_Passage fourni_:
++++++

Cette interview est acoordée Aujourd'hui, le 13/05/09, par Omar AKtouf à Nordine GRIM (Mon ancien collègue) du journal El Watan
Il y a lieu de préciser que notre frère Omar Aktouf s'est engagé d'animer une conférence exclusivement pour les yaalaouis
Voici l'interview
Omar Aktouf. Professeur de management à HEC Montréal
« Il faut mettre les réserves de change au service du développement »
A l’occasion de sa récente visite à Alger, où il a donné une série de conférences à l’ISGP, au Forum des chefs d’entreprise et au Forum international de la ressource humaine, Omar Aktouf, professeur émérite de management à HEC Montréal et auteur d’un nombre impressionnant d’ouvrages de référence dans cette importante filière des sciences économiques, a accepté de répondre aux questions que nous lui avons posées. Touchant à un large éventail de problématiques liées à la crise financière internationale, dont on ne connaît pas encore toutes les retombées possibles, les propos d’un chercheur d’une aussi grande envergure mériteraient d’être lus, aussi bien par les universitaires et les managers d’entreprises que par les autorités en charge de l’économie nationale
N’est-il pas injuste d’attribuer, comme vous venez de le faire à l’occasion de la conférence que vous venez de donner à l’ISGP, la responsabilité de la destruction des ressources naturelles de la planète au seul système néolibéral, sachant que le système collectiviste n’a pas, non plus, été tendre avec la nature ? L’assèchement de la mer d’Aral et la pollution nucléaire (Tchernobyl) étant deux exemples bien connus d’atteinte grave à la nature, sous le règne du collectivisme soviétique.
Je suis très surpris d’avoir cette image complètement fausse, et vous n’êtes malheureusement pas le seul à m’en faire la remarque, d’une personne qui prône le collectivisme. Je suis pourtant de ceux qui ont pensé et, précocement écrit, que ce qu’ont fait l’Union soviétique et la Chine en matière de destruction de la nature, était catastrophique. Le stalinisme, le maoïsme ne m’ont jamais inspiré. Le modèle que je préconise et dont je m’inspire, c’est le modèle social-démocrate des pays scandinaves, de l’Allemagne actuelle, du Japon et de la Corée du Sud.
Qu’auraient de particulier ces pays qui ont adopté le modèle socio-démocrate ?
Ce que ces pays ont de particulier, c’est qu’ils ont tous pour référence l’Allemagne qui a été un des premiers pays au monde à avoir intégré des écologistes au Parlement. Elle a également été le premier pays à avoir instauré la cogestion qui, pour information, date de 1870 à l’époque de Bismark. Le dialogue et la concertation ont depuis longtemps prévalu dans ce pays où les mouvements sociaux, l’Etat, le patronat, les acteurs économiques et les défenseurs de la nature ont l’habitude de se rencontrer pour dialoguer et se concerter avant de prendre des décisions d’intérêt général. Les ressources naturelles ont de ce fait été beaucoup mieux défendues par ce système capitaliste entrepreneurial industriel, que se sont également approprié le Japon et les pays scandinaves, que par le système néolibéral nord-américain ou britannique, qui ont été particulièrement passifs, pour ne pas dire complices, de la dévastation à grande échelle des ressources naturelles.

++++++

_Extraits d'enregistrements_:
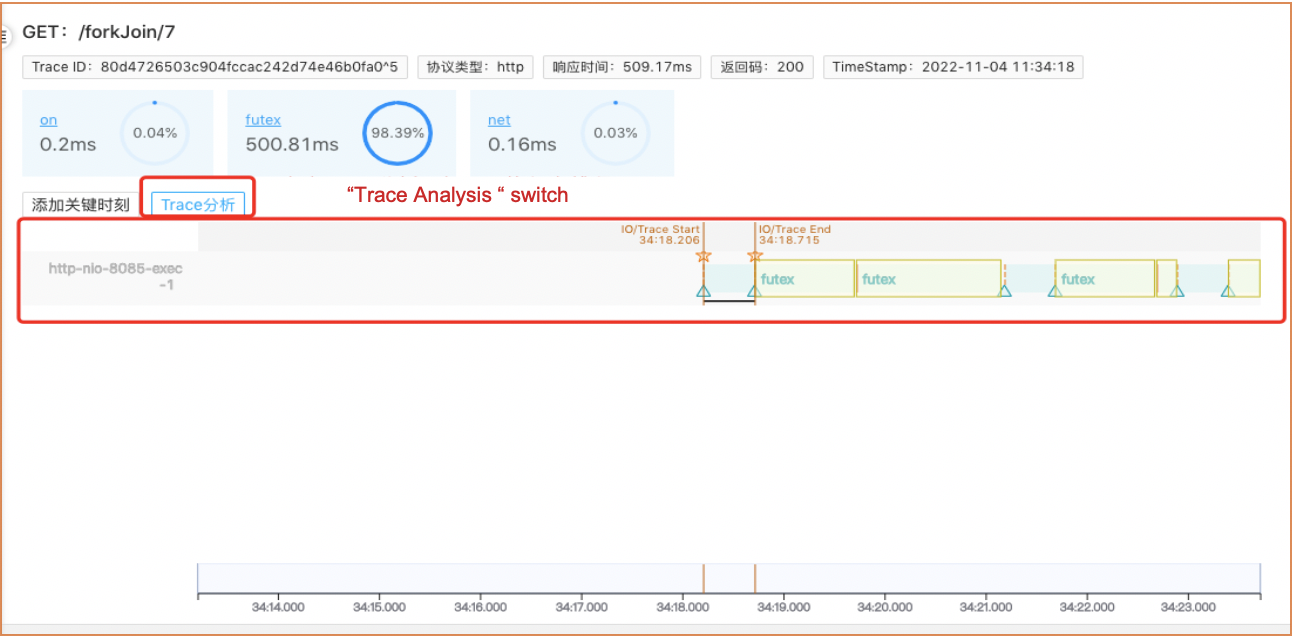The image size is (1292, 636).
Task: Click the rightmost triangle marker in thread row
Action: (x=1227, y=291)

++++++

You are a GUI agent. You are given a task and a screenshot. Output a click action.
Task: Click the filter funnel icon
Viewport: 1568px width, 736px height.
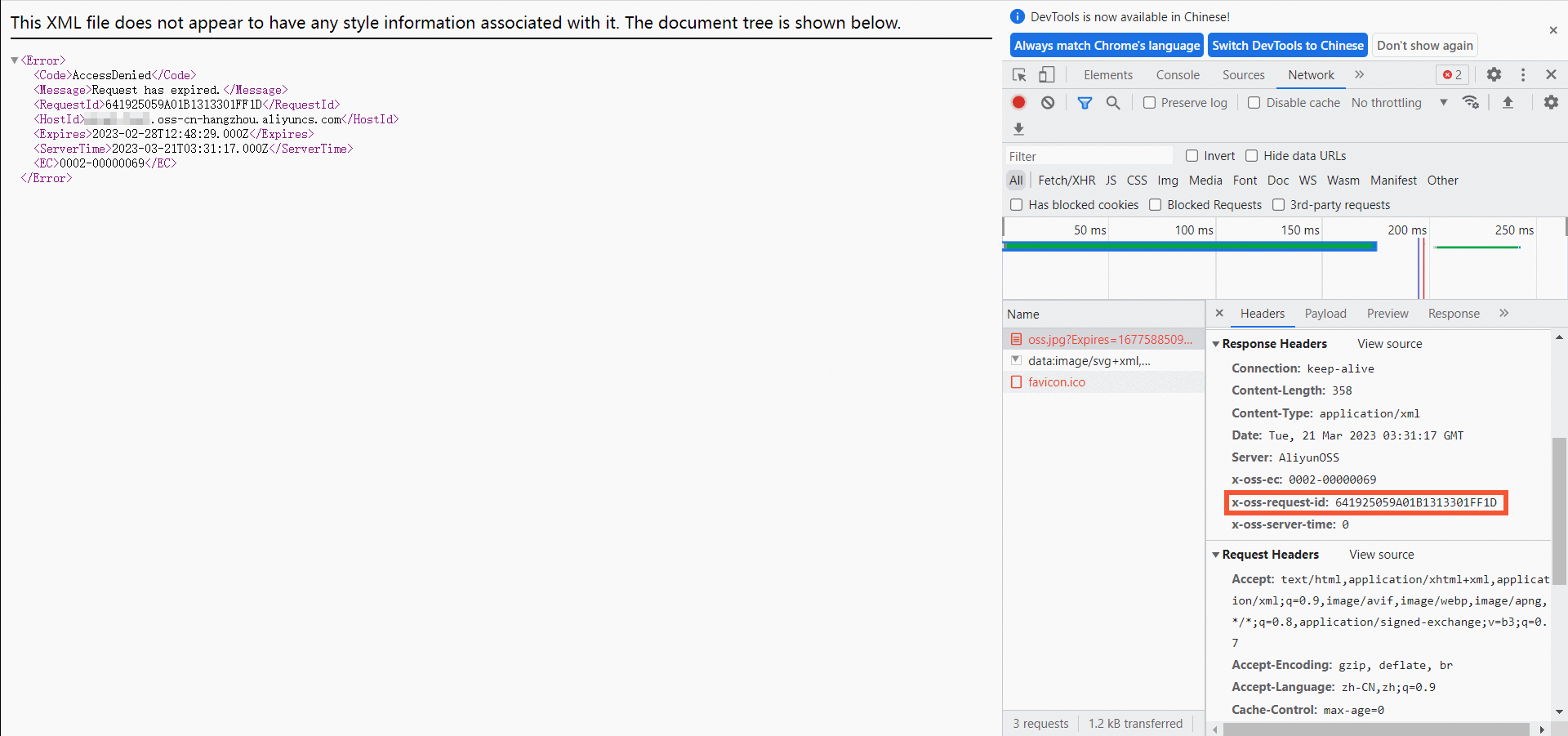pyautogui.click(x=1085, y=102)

++++++

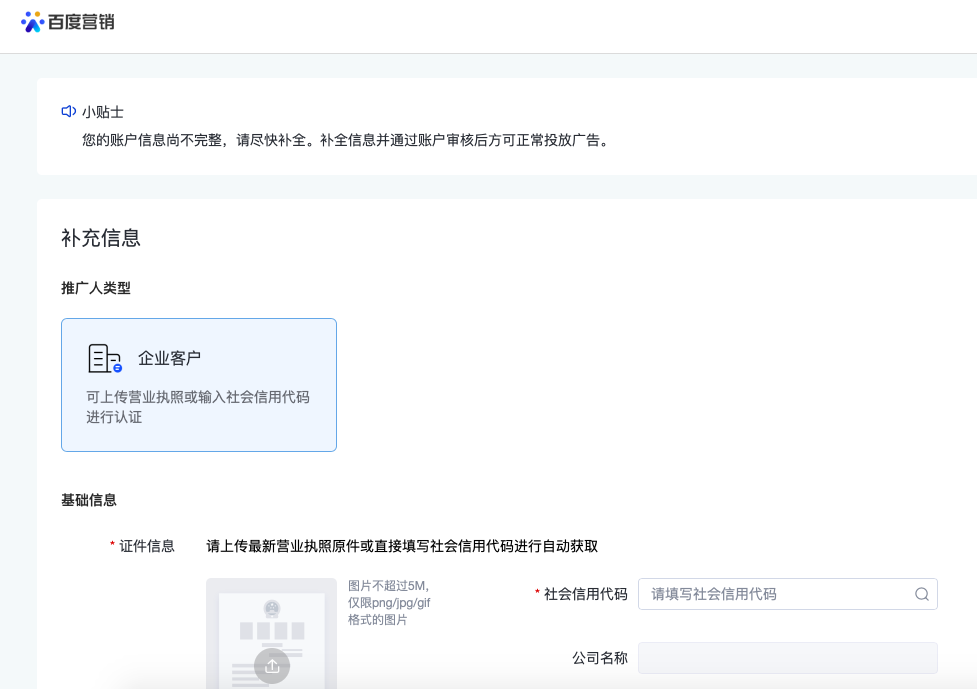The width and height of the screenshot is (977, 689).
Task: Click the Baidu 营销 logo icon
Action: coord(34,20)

++++++

_Tâches à réaliser_:
1. Dans l'entretien, quels pays Omar Aktouf cite-t-il comme le modèle social-démocrate qu'il préconise ?
2. Réécrivez le passage de l'entretien allant de "Je suis très" jusqu'à "modèle socio-démocrate ?" inclus, en remplaçant "maoïsme" par "trotskisme".

_Ensemble des réponses_:
1. Les pays scandinaves, l'Allemagne actuelle, le Japon et la Corée du Sud.

2.
Je suis très surpris d’avoir cette image complètement fausse, et vous n’êtes malheureusement pas le seul à m’en faire la remarque, d’une personne qui prône le collectivisme. Je suis pourtant de ceux qui ont pensé et, précocement écrit, que ce qu’ont fait l’Union soviétique et la Chine en matière de destruction de la nature, était catastrophique. Le stalinisme, le trotskisme ne m’ont jamais inspiré. Le modèle que je préconise et dont je m’inspire, c’est le modèle social-démocrate des pays scandinaves, de l’Allemagne actuelle, du Japon et de la Corée du Sud.
Qu’auraient de particulier ces pays qui ont adopté le modèle socio-démocrate ?